Damien Gardner Jnr rendrag at rendrag.net
Mon Aug 6 11:08:02 EST 2007

I guess there's a lot less experimental building going on than there
used to be, but personally, for my 4wd/bike, I can't use a homebuilt
gadget..  If I ring the NRMA and say 'oh, btw, I've just added another
accessory', I need to be able to give them manufacturer, model, serial
number, and the cost to replace..  They get kinda picky when you go
'well I built it myself, but there's about 20 hours and $200 worth of
parts..'  It's hard enough explaining that a 'CB' (seriously, they don't
have 'ham radio equipment' in their list, all transceivers are
apparently CB's) is worth $1500, let alone trying to find a category for
home-built radio gear..

At home in the garage is a different story.. - If the garage gets
knocked over, the gadget would be covered as stock on hand under my
business insurance.




-----Original Message-----
From: ozaprs-bounces at aprs.net.au [mailto:ozaprs-bounces at aprs.net.au] On
Behalf Of Matt Howard
Sent: Monday, 6 August 2007 10:27 AM
To: ozaprs at aprs.net.au
Subject: [OZAPRS] the lost art of building it ourselves

I lament the motion towards plug-and-play / off-the-shelf technology
that is apparent today.
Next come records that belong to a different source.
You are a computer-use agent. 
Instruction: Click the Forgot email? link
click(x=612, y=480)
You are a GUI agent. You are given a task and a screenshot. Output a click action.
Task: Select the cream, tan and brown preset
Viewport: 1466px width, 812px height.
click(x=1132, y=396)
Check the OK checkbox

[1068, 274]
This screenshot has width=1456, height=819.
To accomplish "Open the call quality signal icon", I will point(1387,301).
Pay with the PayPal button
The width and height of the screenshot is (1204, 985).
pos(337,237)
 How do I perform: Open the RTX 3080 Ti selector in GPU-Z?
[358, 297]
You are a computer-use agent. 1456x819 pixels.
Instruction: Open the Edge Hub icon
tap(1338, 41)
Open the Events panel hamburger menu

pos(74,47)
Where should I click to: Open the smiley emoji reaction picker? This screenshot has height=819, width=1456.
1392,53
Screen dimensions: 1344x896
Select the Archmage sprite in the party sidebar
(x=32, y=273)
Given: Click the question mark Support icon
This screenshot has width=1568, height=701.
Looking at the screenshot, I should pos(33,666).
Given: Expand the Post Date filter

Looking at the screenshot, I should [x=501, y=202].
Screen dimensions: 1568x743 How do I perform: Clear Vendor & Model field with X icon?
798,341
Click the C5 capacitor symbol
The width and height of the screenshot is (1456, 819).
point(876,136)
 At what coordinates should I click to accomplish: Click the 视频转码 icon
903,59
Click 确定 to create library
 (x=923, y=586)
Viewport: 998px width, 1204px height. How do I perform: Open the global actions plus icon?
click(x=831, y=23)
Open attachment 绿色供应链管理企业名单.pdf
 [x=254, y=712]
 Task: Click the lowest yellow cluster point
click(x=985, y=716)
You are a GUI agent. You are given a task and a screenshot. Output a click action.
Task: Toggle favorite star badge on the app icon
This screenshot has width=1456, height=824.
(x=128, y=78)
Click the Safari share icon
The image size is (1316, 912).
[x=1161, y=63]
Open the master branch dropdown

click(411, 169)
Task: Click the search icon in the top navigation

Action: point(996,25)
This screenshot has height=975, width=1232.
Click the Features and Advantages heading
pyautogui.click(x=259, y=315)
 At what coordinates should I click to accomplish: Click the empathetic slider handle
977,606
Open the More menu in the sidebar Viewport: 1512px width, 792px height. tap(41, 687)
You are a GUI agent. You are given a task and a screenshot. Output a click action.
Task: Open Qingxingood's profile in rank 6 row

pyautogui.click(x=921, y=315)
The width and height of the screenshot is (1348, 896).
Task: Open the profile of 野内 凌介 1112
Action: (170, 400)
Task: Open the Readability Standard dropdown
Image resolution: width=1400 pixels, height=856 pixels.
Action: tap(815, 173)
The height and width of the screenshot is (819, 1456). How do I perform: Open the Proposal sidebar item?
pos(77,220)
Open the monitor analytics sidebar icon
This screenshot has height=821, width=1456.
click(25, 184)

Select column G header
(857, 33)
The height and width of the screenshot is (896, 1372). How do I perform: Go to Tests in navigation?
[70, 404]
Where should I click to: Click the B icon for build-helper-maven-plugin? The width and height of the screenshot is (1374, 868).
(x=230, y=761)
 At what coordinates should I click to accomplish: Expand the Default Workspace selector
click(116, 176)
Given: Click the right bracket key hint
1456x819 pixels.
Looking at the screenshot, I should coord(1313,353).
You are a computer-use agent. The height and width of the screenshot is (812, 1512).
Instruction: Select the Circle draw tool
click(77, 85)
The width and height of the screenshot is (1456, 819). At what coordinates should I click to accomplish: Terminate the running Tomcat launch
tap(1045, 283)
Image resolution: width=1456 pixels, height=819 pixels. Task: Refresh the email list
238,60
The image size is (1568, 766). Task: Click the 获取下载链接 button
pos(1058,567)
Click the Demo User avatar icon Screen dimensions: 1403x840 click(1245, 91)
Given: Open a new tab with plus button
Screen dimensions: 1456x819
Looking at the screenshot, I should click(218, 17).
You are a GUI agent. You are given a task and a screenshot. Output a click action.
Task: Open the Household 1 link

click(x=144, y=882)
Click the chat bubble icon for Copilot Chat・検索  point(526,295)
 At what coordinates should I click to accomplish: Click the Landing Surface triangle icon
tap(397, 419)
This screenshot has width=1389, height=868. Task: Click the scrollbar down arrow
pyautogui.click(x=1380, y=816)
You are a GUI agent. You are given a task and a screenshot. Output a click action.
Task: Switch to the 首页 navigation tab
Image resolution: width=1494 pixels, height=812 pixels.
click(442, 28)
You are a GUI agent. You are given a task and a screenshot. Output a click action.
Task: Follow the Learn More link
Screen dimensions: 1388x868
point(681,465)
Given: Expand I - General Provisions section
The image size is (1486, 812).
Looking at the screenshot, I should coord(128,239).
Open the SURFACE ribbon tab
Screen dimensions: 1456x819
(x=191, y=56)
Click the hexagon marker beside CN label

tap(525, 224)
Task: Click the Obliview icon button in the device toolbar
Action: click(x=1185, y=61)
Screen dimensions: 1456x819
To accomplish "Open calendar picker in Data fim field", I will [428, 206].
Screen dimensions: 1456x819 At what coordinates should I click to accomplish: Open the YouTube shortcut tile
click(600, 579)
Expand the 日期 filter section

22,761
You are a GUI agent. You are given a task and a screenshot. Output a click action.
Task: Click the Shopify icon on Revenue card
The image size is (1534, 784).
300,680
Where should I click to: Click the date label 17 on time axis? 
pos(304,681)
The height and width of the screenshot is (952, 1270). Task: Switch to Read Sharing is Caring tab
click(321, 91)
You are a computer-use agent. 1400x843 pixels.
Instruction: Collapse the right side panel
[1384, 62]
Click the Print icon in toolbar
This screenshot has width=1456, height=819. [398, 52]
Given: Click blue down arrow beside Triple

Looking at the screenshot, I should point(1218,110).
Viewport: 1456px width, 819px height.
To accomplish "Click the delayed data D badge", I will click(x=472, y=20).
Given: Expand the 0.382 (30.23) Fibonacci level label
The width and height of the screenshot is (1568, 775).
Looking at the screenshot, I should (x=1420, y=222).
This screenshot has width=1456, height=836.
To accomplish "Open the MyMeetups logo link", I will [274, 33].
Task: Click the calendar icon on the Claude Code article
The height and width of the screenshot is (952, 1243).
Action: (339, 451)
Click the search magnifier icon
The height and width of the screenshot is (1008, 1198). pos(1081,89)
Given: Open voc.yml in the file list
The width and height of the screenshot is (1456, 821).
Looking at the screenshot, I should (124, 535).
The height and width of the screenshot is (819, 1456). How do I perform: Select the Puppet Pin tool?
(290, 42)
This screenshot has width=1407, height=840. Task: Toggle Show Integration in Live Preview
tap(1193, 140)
It seems if the product doesn't do what we want
out of the box, we just dismiss it as not useful. Once upon a time
amateur radio was a leading light - paving the way for the commercial
world in the use of new technology - today we seem to have gone from
leading lights to luddite consumers - unable to take basic components
and craft a system that meets our needs - experimenting, testing - now
we just plug it in, power it up and we are happy.


We can move to higher speeds, all we need to do is create an
appropriately configured system that will support this requirement for
amateur use - hardware, software etc. It all currently exists in the
commercial world, just needs a few tweaks and then of course, all the
current systems we have need replacing. And that is where we stop.